Einmal Döner mit Philosophie, bitte!

by Poesiearchitektin Lena

Ein klas­si­scher Diens­tag­abend: Regen, Gehupe und ich in Jog­ging­hose, starre in den fast lee­ren Kühl­schrank, wäh­rend ich mir mei­nen 12-Tage-Bart kratze und über­lege, wie wich­tig mir Essen ist. Was ist über­haupt wich­tig? Brau­che ich Essen, um ein gutes Leben zu füh­ren? Was ist ein gutes Leben? Auf jeden Fall muss es etwas mit Essen zu tun haben. Ein Blick auf mein iPhone sagt mir, dass Ali noch eine halbe Stunde geöff­net hat. Ree­boks an, Power­bank ange­stöp­selt, die drei Euro in die Tasche gesteckt und los.

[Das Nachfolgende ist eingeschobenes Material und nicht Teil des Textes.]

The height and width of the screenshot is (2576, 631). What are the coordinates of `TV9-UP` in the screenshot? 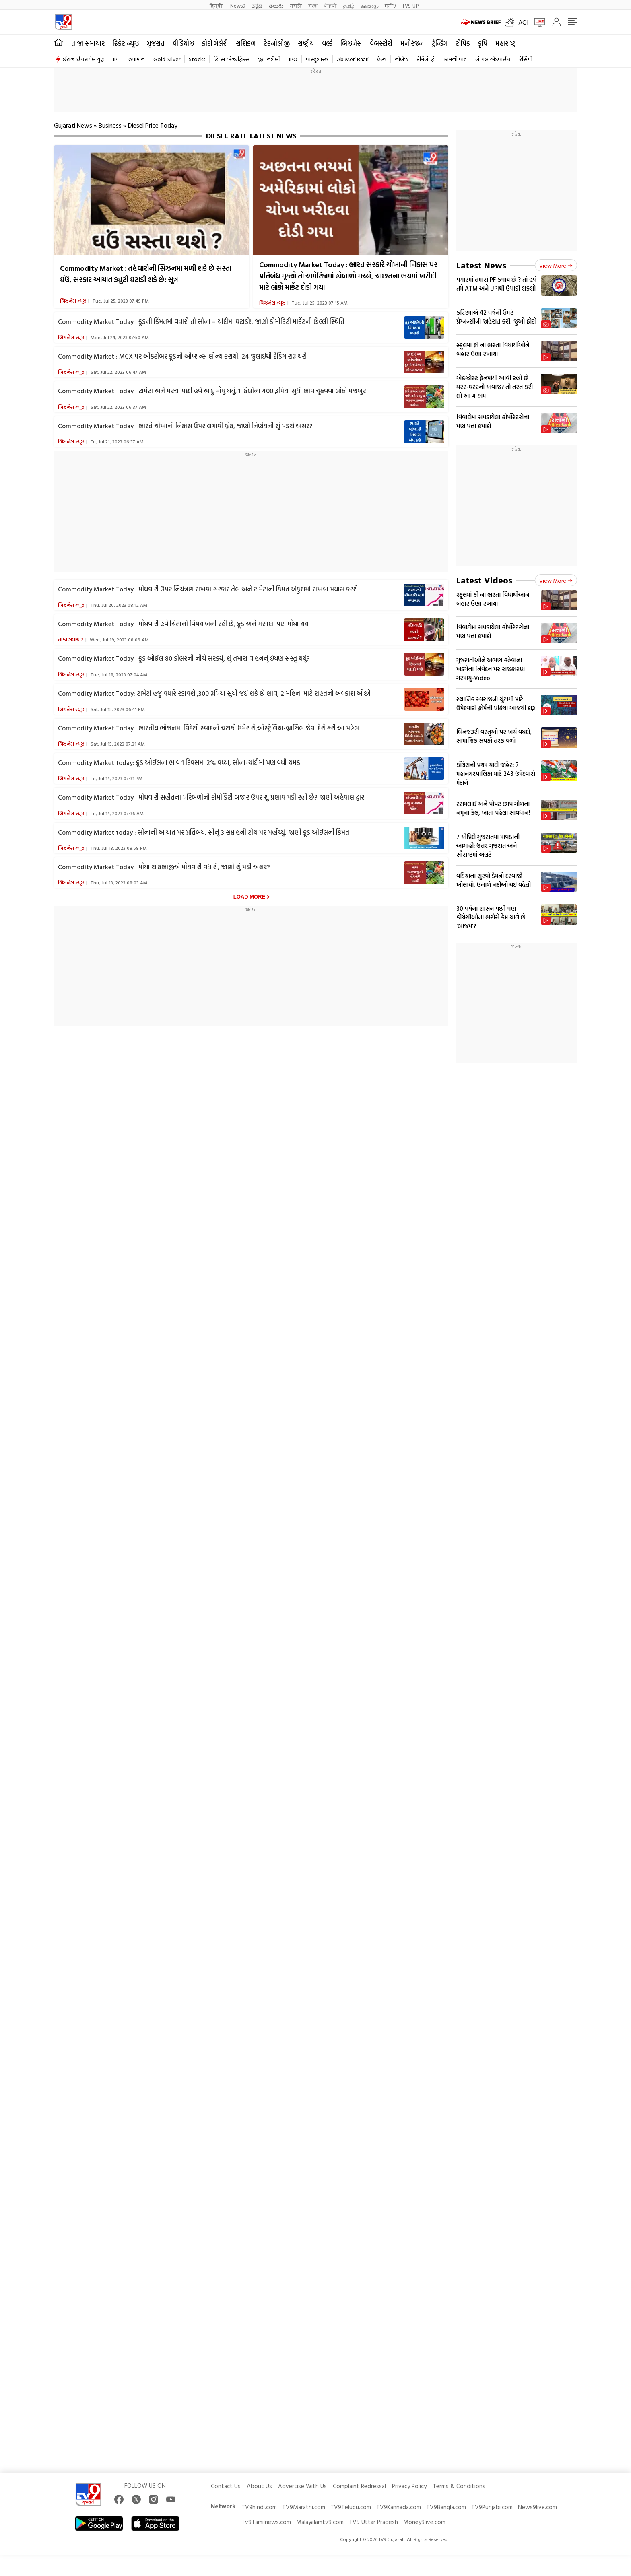 It's located at (410, 5).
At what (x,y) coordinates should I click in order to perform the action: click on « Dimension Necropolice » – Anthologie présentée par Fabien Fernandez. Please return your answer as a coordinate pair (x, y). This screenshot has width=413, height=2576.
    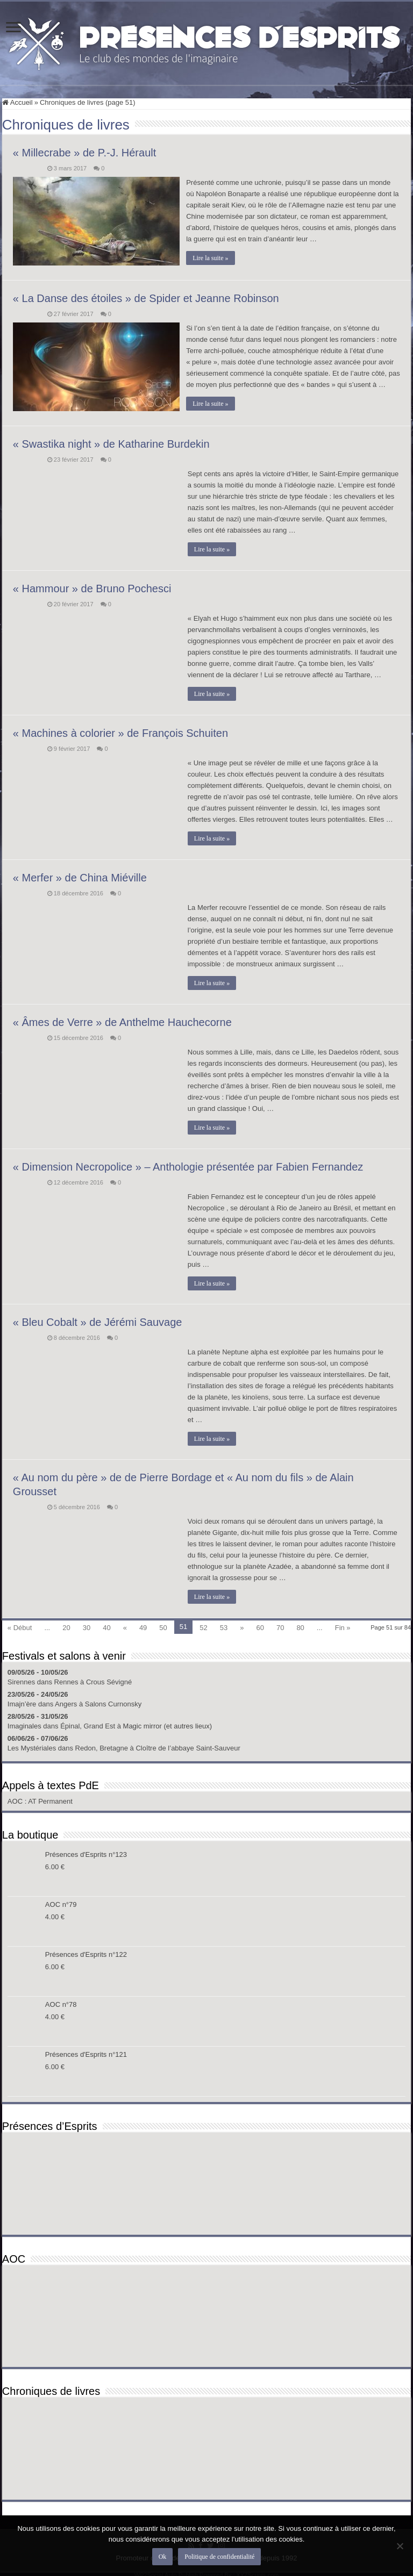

„Ein­mal wie immer.“ Ali schaut mich an und grinst so breit, dass ich sei­nen Gold­zahn sehen kann. „Scheint als ob du heute schon wie­der kein Date hast. Knob­lauch­küsse sind soweit ich weiß nicht gerade im Trend. Im Gegen­satz zu Snap­chat. Guck mal! Mit dem neuen Fil­ter sehe ich aus wie eine Giraffe! Haha­haha.“ Ich ver­drehe nur die Augen und setze mich weit weg, um mir heim­lich den neuen Giraf­fen­fil­ter anzu­schauen, als ich meh­rere selt­sam aus­se­hende Typen bemerke. Erst denke ich, ich bin im Trop­fen­den Kes­sel und hier ist ein Zau­berer­tref­fen. Lange Bärte, komi­sche Gewän­der und … Wein? Ich wusste nicht, dass Ali neu­er­dings auch Wein anbie­tet. Ich schnappe ein „Wis­sen ist Macht!“ auf, nicke nur abwe­send und denke wie recht der Mann hat, wäh­rend ich durch die News blät­tere und einen Arti­kel über Kylie Jen­ner überfliege.

Mein schlech­tes Gewis­sen mel­det sich, als ich höre, dass einer sagt: „Mir sind die Schü­ler sehr zuge­tan. Der Wis­sens­durst die­ser hüb­schen Jüng­linge ist bemer­kens­wert! Beson­ders Pla­ton ver­wun­dert mich immer wie­der. Er inter­es­siert sich sehr für den Staat. Ich denke, er wird einen Klas­si­ker her­vor­brin­gen!“ Na toll. Jetzt sitzt hier auch noch ein Poli­tik­prof. Und wie kann man bitte so moti­viert sein wie die­ser Pla­ton? Lus­ti­ger Name übri­gens, kommt bestimmt aus Schweden.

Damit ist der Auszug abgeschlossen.